The Blog

Sync Objects around the world

Chris Roman and Norah Zuniga Shaw demonstrating alignments in a panel discussion with architects and musicians in Beijing China this autumn 2010.

Chris Roman and Norah Zuniga Shaw demonstrating alignments in a panel discussion with architects and musicians in Beijing China this autumn 2010.

In the year since our launch Synchronous Objects continues to travel the world through workshops, lectures and exhibitions. Most recently students in Beijing participated in a workshop with Forsythe Company dancer Chris Roman and Sync/o creator Norah Zuniga Shaw. The next workshop is at ICK-Amsterdam in December 2010.

And in August of 2010 Synchronous Objects was shown in a new form as a commission of the ISEA Ruhr 2010 exhibitions in Essen Germany at PACT Zollverein. This exhibition, created by Norah Zuniga Shaw and titled “Synchronous Objects: Reproduced” was a multipart installation is a spatial and temporal re-imagining of its web-based antecedent.

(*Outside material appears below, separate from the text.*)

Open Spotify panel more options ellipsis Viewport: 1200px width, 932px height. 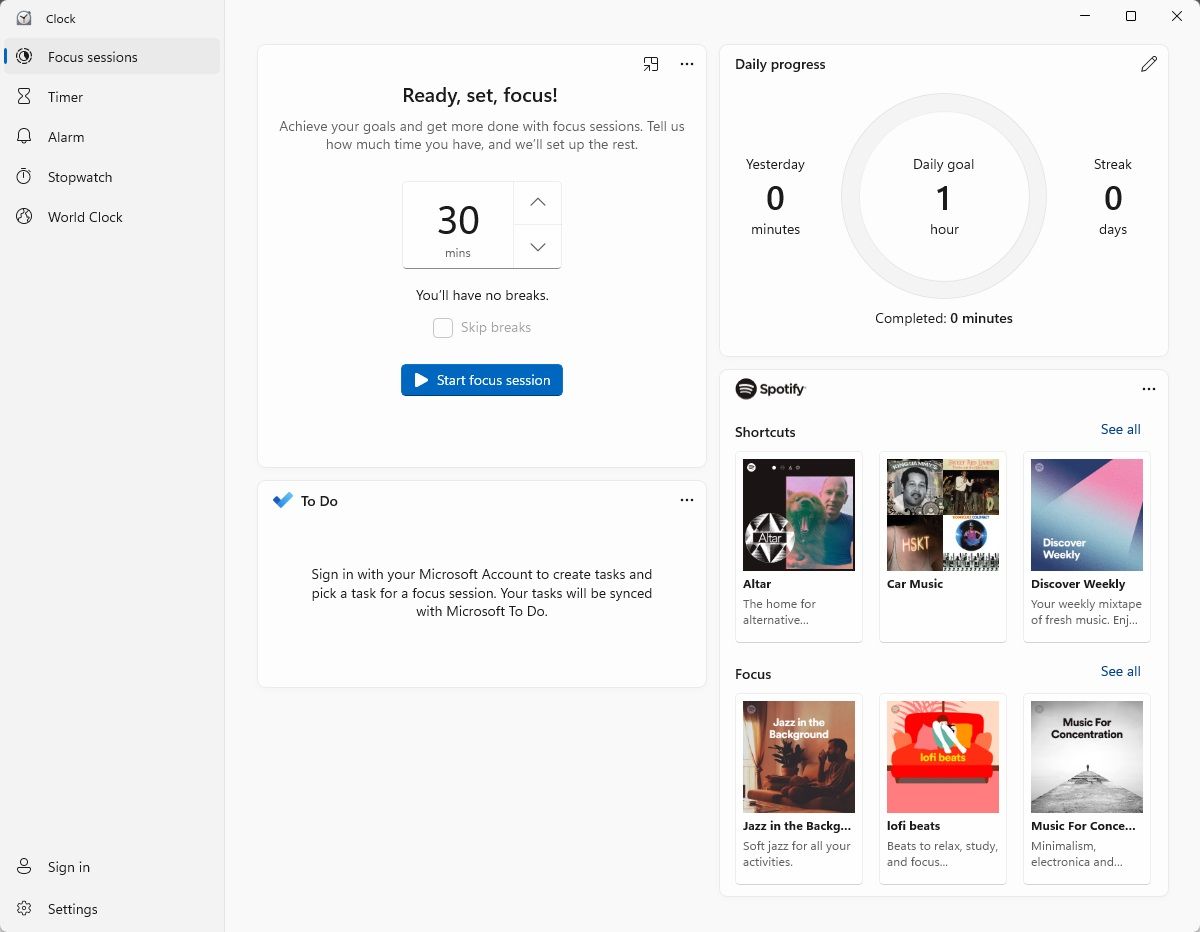coord(1149,389)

For this new work, Zuniga Shaw stayed close to the conceptual foundations of the original while extending them into the architectural and experiential possibilities of an installation. Moving through three rooms, visitors encounter the deep structures of a dance and the generative ideas contained within. In the first room, large-scale video projections of the dance are presented in proscenium space. Quickly this shifts to the analytical perspective in the second room where a table from the live performance of the dance is the foreground for the animated traces of choreographic structure that reveal patterns of relationship and intention. And in the final room visitors enter the multidirectional space of counterpoint, the visitors’ combined choices, attention, and actions become the structural core of the work as they engage with an array of synchronous objects: visualizations synced in the 15 minute time span of the dance; responsive graphics with which they can construct their own choreographies; a 7-channel audio composition shifting the sound of the dancers’ motions and Forsythe’s voice around the room; and a paper proliferation of creative processes falling into the space to be read, left behind, or carried home.